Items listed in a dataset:

----

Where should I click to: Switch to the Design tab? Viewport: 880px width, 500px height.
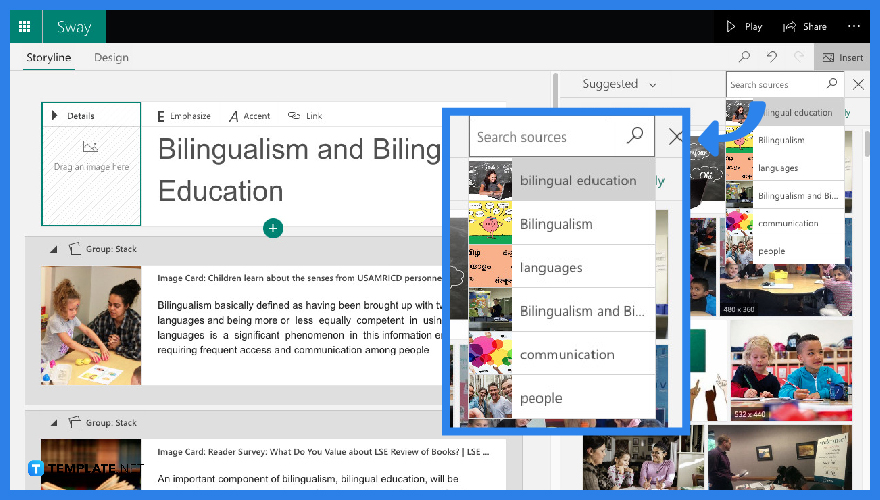111,58
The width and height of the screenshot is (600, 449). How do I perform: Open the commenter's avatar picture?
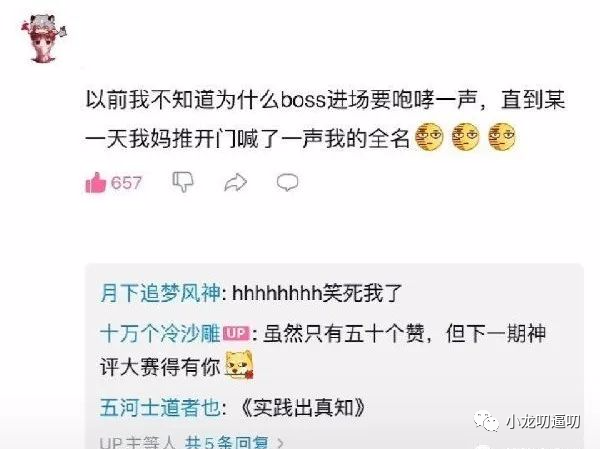[44, 37]
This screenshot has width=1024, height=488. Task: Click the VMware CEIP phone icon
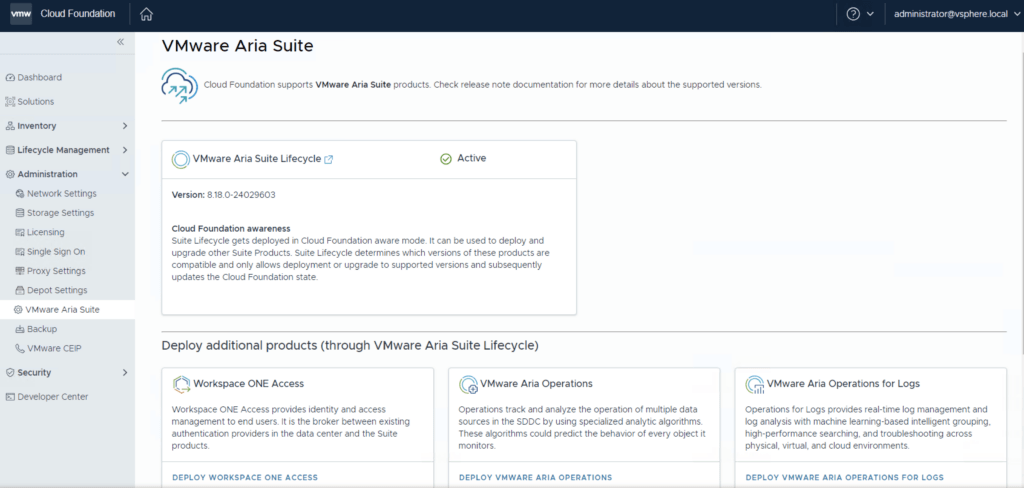pyautogui.click(x=19, y=348)
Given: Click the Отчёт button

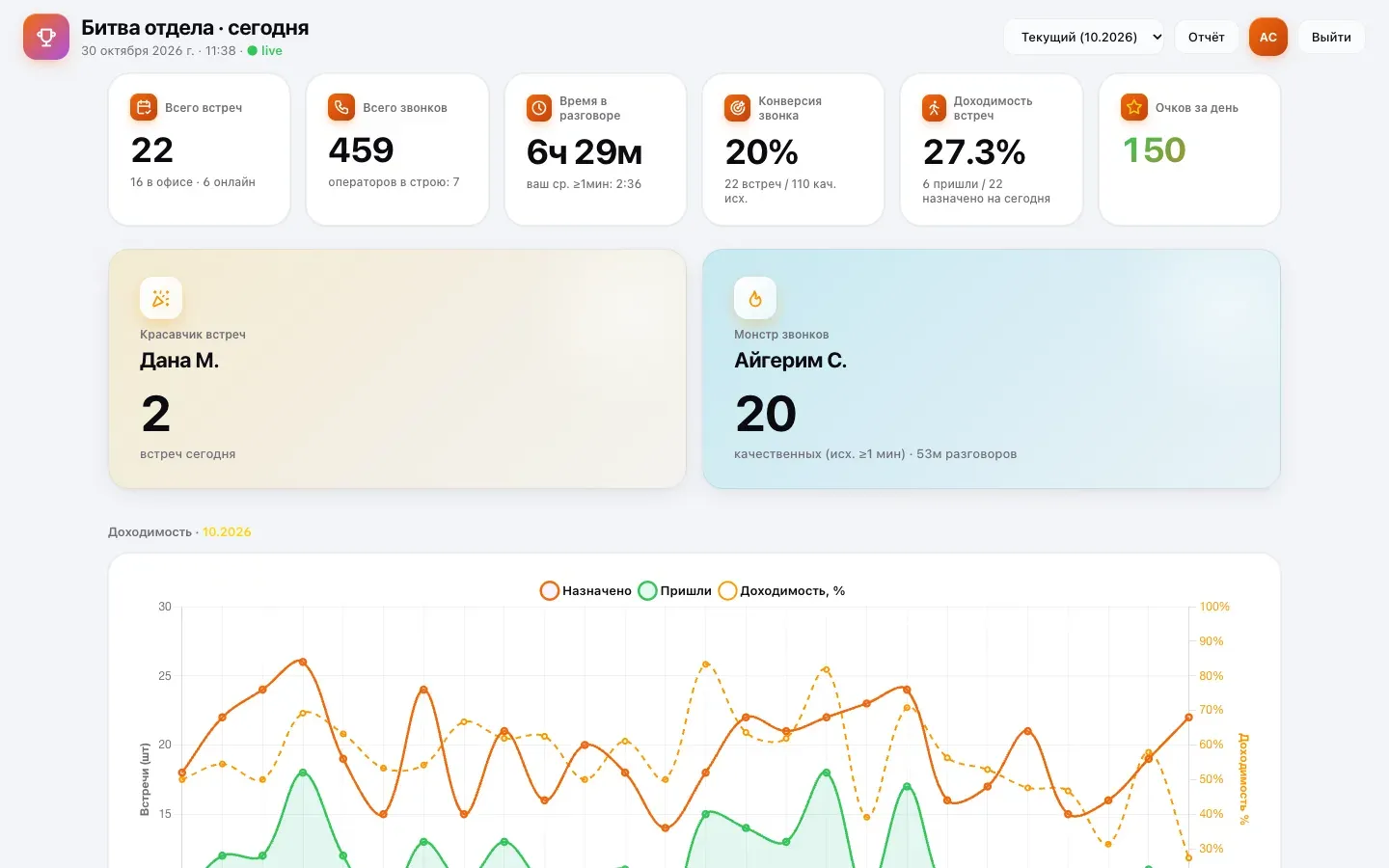Looking at the screenshot, I should pyautogui.click(x=1206, y=37).
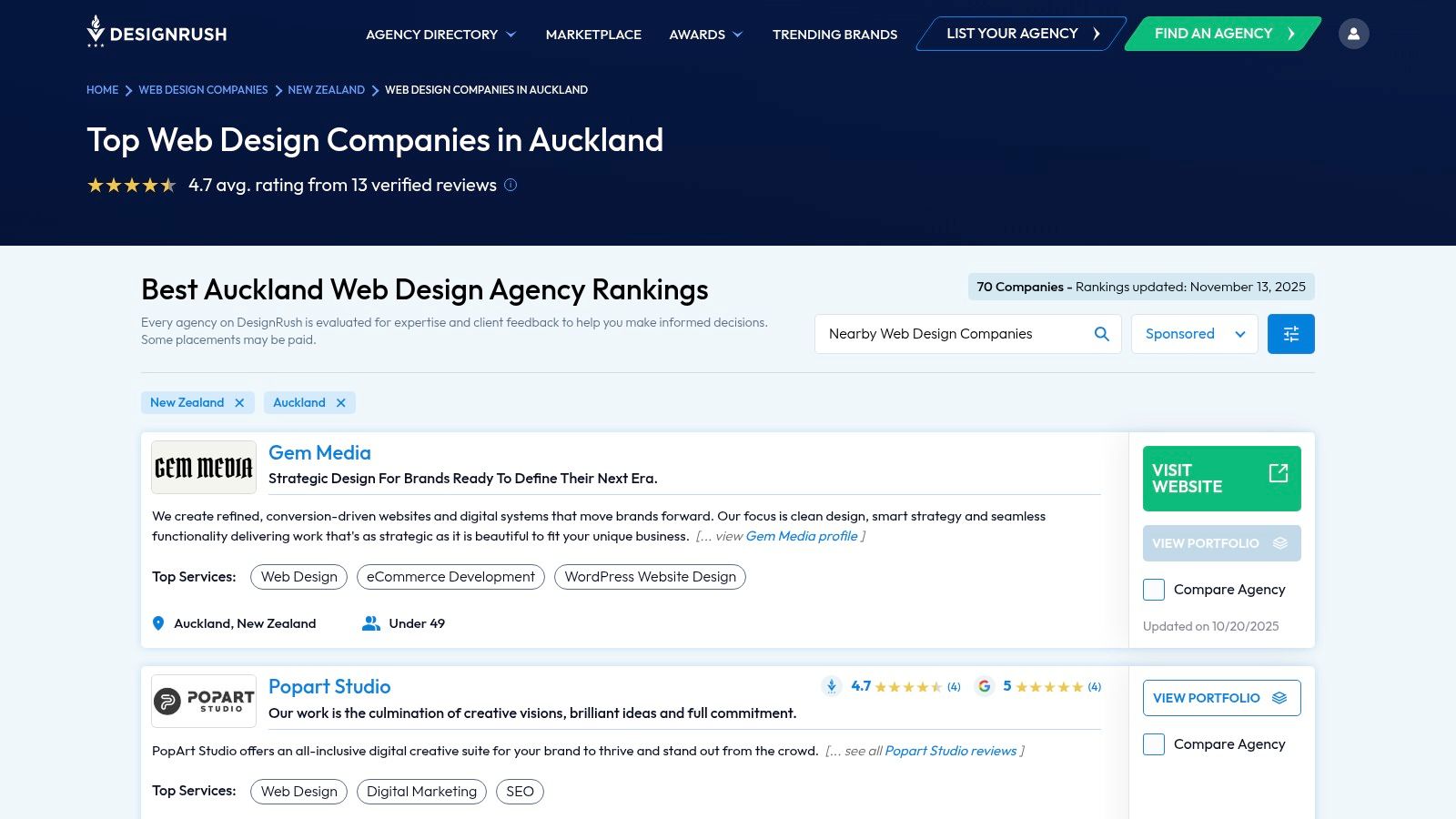The height and width of the screenshot is (819, 1456).
Task: Open the user account icon
Action: point(1354,33)
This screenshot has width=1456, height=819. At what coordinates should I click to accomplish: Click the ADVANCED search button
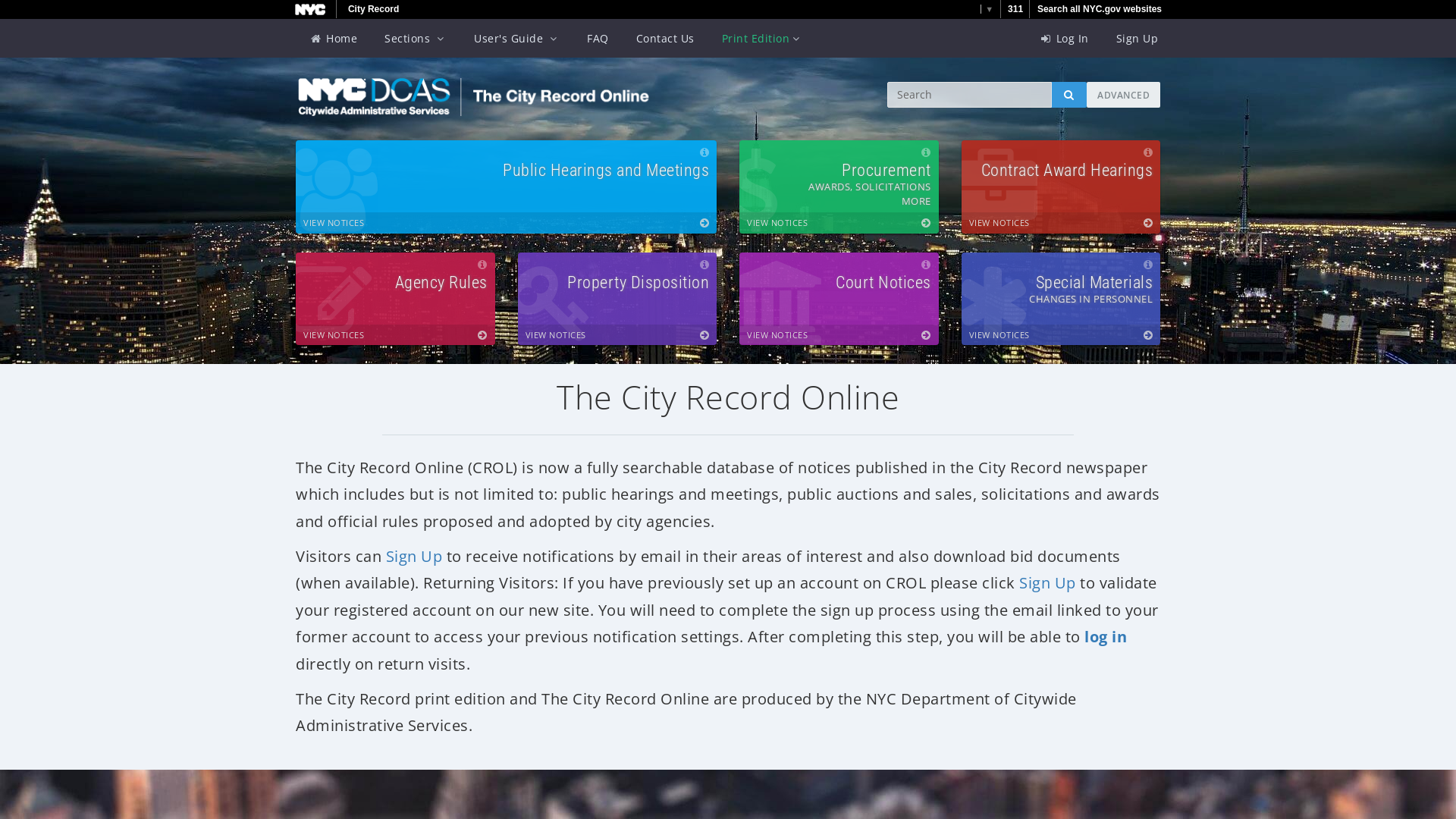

----

Reproduce the listing above with every "button" swapped for "control" and nothing else altered. Omit the pictures.

Where should I click to: Switch to the Design tab? Viewport: 880px width, 500px height.
111,58
The width and height of the screenshot is (600, 449). How do I perform: Open the commenter's avatar picture?
[44, 37]
This screenshot has width=1024, height=488. Task: Click the VMware CEIP phone icon
pyautogui.click(x=19, y=348)
Given: Click the Отчёт control

Looking at the screenshot, I should pyautogui.click(x=1206, y=37).
The height and width of the screenshot is (819, 1456).
Task: Open the user account icon
Action: point(1354,33)
This screenshot has width=1456, height=819. At what coordinates should I click to accomplish: Click the ADVANCED search control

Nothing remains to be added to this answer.